Ethical Hacking

Recently, hackers hijacked thousands of Chromecasts to warn of latest security bug. Once the attackers obtained access to their chromecasts they displayed a message in support of PewDiePie, the most subscribed to Youtuber. These were the same attackers behind the printer hijack a few weeks prior. PS, TechCrunch, PewDiePie is not an “awful internet person”.

HackerGiraffe eventually shutdown his twitter account due to harassment and the impending legal threats he was receiving:

alt text

The following twitter thread sums up what I want to discuss nicely:

alt text

Most security professionals do not have to think twice to know that what this guy did was not only illegal, it also not an ethical thing to do.

The printer scenario is less interesting to me than the ChromeCast scenario. HackerGiraffe repeatedly claimed that he didn’t create anything new. SwiftOnSecurity has a thread saying:

alt text

So, is HackerGiraffe and his supporters, right? Is this something “anyone can do” therefore “it wasn’t a hack” or was he in the wrong?
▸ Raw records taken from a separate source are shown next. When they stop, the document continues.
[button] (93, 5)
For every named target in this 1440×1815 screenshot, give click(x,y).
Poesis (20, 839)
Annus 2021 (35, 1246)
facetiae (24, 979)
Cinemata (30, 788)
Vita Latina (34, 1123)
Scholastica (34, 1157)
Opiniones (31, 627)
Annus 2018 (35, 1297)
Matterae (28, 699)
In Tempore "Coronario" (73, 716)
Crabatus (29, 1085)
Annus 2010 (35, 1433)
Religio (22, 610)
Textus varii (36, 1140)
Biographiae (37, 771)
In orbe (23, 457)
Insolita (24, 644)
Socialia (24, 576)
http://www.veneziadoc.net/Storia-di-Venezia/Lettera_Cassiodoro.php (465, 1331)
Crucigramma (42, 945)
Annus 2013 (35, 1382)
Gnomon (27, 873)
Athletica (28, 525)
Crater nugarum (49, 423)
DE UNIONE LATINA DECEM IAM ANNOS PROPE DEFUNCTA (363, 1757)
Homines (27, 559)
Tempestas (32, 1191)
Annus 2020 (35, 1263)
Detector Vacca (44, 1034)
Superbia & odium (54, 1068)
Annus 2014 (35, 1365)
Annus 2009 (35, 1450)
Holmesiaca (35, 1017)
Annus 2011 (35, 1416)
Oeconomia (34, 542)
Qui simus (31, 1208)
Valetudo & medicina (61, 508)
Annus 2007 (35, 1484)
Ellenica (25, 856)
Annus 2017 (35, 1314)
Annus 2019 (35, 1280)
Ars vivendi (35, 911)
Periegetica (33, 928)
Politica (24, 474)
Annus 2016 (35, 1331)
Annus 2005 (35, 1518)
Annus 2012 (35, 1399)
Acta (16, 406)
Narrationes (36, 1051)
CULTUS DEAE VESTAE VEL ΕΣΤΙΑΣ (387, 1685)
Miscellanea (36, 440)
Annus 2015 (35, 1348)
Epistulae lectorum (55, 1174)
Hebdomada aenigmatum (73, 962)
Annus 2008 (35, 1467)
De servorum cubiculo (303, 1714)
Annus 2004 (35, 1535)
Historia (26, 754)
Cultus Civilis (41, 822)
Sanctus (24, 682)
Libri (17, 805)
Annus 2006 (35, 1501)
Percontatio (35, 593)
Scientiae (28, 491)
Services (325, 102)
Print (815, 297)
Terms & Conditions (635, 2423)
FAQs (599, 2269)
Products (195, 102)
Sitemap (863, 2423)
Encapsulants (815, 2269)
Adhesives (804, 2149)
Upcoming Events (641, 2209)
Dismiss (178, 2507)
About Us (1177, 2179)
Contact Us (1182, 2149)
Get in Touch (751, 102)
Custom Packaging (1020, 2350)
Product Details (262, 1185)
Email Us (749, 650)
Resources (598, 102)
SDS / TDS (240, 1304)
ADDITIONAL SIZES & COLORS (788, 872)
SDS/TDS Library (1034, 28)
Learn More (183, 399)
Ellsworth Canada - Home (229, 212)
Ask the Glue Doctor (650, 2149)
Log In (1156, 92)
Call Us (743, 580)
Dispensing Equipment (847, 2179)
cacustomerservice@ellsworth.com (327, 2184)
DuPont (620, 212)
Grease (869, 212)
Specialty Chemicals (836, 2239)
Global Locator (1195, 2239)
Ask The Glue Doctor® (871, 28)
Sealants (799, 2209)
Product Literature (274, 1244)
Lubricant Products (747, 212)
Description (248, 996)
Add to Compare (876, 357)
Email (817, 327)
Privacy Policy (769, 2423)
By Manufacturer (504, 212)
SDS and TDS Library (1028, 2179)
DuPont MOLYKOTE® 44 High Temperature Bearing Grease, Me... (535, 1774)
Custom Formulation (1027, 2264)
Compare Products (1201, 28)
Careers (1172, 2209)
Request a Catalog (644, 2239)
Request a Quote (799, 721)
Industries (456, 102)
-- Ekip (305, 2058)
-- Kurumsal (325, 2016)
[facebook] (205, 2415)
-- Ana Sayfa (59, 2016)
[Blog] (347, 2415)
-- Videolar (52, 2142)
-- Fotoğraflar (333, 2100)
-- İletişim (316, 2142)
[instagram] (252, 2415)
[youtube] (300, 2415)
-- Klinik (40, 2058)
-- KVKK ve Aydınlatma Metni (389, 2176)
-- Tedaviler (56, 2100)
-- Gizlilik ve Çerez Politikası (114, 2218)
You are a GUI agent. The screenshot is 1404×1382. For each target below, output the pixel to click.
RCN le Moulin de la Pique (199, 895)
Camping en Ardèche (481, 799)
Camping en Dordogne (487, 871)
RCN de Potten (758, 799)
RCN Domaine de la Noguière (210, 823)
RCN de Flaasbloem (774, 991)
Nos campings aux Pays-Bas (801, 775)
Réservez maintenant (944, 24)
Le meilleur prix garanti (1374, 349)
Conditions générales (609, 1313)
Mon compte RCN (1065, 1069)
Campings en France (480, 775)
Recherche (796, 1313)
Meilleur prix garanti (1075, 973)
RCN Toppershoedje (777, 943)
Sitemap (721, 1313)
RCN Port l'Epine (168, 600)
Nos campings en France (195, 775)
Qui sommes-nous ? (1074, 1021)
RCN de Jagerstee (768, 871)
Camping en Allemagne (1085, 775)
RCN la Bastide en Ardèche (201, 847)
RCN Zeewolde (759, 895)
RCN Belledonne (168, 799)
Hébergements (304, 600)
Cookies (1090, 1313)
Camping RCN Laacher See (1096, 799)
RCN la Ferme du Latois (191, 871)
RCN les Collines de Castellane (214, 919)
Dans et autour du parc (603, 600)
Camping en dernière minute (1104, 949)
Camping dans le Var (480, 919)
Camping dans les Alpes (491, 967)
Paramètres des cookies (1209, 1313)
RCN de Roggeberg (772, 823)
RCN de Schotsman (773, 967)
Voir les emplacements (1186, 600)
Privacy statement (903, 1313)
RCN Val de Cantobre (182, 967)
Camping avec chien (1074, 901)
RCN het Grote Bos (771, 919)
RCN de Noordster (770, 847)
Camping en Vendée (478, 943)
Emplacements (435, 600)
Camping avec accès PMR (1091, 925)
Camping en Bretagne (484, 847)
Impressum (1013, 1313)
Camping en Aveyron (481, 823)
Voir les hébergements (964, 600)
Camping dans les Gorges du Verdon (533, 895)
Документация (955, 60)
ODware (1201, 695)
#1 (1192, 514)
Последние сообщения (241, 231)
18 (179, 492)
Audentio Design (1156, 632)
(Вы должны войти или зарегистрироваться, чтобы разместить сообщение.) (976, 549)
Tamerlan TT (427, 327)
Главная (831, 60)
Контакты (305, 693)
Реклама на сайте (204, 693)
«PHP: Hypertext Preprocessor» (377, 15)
Of course not. This is very clearly illegal and completely ethically wrong. There is a reason responsible disclosure exists in the industry. Just because someone can open up Metasploit and scan for unprotected endpoints, connect to them, and perform unauthorized commands doesn’t mean you should.

Here is an interesting thought experiment. You lock your door at night to keep out unwanted guests (i.e. intruders). A criminal comes up to your house late at night, discovers that your door is locked, breaks the lock and enters your home. This is clearly breaking and entering. If they intended on stealing your possessions, it is burglary.

Now, same situation, but the door is unlocked. The criminal encounters the unlocked door and proceeds to enter. Trespassing? Obviously not - you were asking for it by leaving the door unlocked! Let’s just put it this way… If you walked into court on a trespassing charge and you said “Your honor, I didn’t do anything wrong because they left the door unlocked”, things would not go well for you.

(Brief note, IANAL, so please forgive me if I got something pedantically incorrect).

Making a physical analogy for an internet crime is always challenging, because things don’t always transfer one to one. However, I think it is important to show the practical implications of unauthorized access and how that plays into things. The topic of intent and “force” definitely apply here.

Ultimately this comes down to the debate between white, grey, and black hats and which is the most effective. HackerGiraffe claims that he just wanted to make the world secure, but the methods to go about it were clearly immature and potentially dangerous. Why is this so important? Because there is a great legal battle going on in the United States and the world abroad on what security researchers can and can’t do, and what citizens or governments can and can’t do in retaliation (“hacking back”). Script kiddies who think they’re making the world a better place do not help the situation, and I hope I’ve helped outline why what they did is in the wrong.